Among the entries, which lines carry the string "cell"? Copy every one.

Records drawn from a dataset
_ _ _ _
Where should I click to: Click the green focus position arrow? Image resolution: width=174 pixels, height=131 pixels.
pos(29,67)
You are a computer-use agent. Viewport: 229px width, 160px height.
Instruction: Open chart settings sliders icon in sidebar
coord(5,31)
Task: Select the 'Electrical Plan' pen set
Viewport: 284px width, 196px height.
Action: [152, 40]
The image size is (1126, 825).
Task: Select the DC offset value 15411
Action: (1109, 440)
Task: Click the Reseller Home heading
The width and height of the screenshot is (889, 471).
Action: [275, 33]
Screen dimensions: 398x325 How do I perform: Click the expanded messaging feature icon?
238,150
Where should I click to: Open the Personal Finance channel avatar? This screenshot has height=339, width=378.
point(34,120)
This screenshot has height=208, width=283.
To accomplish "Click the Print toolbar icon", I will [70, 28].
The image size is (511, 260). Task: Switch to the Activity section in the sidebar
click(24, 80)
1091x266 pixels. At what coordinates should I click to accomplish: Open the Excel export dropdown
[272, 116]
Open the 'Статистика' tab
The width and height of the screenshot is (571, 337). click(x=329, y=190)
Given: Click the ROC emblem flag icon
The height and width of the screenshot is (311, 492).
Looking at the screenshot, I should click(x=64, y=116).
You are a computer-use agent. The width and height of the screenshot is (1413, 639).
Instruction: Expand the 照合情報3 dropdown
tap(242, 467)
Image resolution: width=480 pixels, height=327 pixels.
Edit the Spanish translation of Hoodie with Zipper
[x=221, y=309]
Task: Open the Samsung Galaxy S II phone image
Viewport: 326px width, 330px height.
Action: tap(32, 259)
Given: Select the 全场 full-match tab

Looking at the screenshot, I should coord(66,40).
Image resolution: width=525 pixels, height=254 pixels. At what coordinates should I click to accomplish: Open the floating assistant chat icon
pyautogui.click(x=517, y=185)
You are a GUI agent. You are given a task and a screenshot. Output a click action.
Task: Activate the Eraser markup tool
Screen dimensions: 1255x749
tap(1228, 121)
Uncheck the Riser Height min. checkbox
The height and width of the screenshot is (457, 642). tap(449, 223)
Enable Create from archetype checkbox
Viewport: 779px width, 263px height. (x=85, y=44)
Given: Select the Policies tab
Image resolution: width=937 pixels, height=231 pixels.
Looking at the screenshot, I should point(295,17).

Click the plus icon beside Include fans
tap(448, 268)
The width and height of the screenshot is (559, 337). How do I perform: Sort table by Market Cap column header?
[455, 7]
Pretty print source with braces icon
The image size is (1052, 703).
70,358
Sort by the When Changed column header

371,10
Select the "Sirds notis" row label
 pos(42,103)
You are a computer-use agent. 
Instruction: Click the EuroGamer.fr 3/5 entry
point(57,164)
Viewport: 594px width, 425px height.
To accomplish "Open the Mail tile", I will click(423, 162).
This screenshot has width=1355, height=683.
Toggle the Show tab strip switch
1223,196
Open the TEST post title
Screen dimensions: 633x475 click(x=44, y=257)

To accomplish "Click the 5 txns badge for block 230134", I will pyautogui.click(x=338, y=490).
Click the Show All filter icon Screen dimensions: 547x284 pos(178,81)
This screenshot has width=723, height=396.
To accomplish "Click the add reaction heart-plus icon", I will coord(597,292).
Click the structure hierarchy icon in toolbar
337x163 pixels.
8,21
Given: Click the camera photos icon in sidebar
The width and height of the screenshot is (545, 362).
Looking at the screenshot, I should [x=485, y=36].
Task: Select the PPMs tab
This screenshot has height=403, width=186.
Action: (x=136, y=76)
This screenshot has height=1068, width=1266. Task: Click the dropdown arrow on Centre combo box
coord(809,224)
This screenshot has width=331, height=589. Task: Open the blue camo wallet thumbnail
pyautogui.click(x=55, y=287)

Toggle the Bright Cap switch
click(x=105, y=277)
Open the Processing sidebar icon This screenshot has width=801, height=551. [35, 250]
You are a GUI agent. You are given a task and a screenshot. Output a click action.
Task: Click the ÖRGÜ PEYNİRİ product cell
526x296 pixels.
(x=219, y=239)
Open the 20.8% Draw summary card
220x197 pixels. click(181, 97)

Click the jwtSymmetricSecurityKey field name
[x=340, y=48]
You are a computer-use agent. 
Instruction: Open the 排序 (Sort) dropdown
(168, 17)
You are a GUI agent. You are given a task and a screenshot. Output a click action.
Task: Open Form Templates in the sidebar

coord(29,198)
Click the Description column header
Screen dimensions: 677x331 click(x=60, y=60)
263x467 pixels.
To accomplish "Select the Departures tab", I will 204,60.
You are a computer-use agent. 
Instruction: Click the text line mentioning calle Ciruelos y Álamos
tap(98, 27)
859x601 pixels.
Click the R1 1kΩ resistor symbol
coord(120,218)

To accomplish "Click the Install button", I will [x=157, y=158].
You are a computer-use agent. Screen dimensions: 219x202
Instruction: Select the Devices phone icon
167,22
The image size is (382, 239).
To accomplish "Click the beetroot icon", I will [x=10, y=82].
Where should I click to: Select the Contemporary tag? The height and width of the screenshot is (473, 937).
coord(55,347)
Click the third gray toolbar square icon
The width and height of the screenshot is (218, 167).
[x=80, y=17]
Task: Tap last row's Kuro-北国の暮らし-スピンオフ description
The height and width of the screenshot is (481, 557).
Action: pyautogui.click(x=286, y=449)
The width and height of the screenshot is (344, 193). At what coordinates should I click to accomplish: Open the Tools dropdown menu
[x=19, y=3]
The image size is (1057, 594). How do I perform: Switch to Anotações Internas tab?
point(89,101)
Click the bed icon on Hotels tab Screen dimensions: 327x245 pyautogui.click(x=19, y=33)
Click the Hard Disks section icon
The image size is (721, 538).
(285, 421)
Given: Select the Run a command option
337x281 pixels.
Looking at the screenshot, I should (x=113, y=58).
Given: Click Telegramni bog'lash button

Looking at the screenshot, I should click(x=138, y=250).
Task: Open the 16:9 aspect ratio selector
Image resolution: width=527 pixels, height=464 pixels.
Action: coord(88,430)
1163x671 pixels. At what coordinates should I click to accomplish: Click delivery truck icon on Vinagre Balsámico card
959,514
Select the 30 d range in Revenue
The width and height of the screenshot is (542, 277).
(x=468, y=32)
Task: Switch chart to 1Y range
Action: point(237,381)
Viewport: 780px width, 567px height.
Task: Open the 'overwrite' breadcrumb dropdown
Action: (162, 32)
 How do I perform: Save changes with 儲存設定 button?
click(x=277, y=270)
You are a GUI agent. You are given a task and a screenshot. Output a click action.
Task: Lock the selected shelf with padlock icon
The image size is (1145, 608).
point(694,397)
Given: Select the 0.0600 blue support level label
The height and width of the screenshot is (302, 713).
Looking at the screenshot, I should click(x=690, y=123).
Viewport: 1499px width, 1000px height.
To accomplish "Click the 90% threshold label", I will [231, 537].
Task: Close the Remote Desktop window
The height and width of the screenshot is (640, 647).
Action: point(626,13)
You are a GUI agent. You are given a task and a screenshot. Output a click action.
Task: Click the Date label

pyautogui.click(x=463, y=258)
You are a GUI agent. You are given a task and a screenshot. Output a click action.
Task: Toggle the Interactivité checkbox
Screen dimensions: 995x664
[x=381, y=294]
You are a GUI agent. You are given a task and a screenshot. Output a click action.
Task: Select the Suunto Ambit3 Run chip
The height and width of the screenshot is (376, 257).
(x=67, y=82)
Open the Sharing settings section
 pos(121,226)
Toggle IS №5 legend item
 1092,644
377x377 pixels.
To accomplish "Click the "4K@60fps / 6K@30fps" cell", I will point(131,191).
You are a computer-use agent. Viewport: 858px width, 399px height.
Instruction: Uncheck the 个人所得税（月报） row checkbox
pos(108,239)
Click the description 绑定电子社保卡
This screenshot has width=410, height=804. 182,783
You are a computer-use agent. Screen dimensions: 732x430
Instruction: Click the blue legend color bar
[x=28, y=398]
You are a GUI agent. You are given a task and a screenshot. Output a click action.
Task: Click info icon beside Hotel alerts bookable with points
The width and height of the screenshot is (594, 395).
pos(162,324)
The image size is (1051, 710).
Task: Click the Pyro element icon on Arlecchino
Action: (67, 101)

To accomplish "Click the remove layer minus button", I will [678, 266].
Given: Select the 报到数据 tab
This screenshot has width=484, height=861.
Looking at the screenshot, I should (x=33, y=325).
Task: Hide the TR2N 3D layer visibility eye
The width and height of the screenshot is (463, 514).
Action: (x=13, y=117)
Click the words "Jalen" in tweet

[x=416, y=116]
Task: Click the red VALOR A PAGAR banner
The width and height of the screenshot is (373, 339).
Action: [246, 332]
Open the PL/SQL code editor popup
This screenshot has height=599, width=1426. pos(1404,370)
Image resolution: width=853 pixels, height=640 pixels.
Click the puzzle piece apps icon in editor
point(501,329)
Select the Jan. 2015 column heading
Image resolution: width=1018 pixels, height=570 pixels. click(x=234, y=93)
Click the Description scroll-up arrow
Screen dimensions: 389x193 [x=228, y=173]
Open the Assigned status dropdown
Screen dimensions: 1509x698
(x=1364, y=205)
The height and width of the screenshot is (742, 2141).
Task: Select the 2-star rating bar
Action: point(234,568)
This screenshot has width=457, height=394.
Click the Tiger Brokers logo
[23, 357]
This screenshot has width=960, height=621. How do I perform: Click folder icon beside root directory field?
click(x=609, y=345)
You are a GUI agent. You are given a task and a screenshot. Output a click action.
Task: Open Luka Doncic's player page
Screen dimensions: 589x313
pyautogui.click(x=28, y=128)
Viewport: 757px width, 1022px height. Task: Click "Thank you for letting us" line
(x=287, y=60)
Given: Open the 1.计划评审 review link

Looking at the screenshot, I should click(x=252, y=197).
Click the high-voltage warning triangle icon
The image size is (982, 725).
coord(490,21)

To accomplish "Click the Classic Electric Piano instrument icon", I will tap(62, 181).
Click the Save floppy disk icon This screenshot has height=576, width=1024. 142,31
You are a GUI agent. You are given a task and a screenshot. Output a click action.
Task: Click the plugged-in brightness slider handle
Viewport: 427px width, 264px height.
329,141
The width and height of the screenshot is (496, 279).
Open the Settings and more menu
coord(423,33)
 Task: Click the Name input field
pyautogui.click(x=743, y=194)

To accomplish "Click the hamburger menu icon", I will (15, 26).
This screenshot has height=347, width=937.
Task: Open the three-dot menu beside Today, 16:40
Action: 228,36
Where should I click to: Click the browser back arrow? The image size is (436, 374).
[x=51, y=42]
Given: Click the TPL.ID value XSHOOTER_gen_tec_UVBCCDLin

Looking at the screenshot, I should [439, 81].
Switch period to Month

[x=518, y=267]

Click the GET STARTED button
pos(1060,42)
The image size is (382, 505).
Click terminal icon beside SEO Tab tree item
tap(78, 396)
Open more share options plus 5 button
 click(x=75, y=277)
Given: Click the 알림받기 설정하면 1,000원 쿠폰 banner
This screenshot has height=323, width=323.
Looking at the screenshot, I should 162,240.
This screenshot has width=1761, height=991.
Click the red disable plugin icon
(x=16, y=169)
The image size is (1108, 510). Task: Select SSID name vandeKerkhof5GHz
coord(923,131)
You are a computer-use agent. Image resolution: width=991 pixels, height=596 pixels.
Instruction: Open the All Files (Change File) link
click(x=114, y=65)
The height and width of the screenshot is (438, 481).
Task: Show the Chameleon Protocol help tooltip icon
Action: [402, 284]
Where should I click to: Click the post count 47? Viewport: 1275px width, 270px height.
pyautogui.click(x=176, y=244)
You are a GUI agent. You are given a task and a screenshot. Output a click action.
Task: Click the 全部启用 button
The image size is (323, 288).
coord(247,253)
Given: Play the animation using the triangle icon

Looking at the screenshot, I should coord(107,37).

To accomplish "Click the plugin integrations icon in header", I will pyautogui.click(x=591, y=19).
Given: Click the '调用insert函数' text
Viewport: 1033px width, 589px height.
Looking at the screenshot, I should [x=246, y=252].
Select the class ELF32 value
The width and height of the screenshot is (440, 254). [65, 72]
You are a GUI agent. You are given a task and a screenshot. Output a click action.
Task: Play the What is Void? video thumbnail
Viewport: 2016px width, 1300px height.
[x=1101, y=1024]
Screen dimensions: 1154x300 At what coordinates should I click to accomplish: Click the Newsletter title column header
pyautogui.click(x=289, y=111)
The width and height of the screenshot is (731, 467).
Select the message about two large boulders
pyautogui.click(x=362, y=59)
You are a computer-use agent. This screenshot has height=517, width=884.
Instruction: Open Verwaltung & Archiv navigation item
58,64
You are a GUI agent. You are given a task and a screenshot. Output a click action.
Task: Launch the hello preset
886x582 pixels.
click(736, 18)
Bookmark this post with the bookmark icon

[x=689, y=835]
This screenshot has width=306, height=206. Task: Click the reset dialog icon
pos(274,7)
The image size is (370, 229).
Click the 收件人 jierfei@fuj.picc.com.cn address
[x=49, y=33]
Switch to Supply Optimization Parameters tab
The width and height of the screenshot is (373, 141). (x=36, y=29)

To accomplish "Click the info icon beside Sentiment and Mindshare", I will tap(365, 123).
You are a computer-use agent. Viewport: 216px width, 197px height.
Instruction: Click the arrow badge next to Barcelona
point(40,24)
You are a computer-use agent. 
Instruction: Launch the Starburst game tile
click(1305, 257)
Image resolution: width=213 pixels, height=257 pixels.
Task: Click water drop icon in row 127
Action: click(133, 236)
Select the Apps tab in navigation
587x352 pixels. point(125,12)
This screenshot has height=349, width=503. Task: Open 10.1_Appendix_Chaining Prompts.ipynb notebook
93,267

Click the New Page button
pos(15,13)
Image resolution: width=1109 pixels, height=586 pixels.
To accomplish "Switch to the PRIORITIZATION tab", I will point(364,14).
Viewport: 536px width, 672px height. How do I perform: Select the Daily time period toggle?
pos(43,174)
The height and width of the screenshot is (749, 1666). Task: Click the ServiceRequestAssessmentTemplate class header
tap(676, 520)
_ _ _ _
ANSWER BELOW
Task: Click the ÖRGÜ PEYNİRİ product cell
To accomplish "Click the "4K@60fps / 6K@30fps" cell", I will point(131,191).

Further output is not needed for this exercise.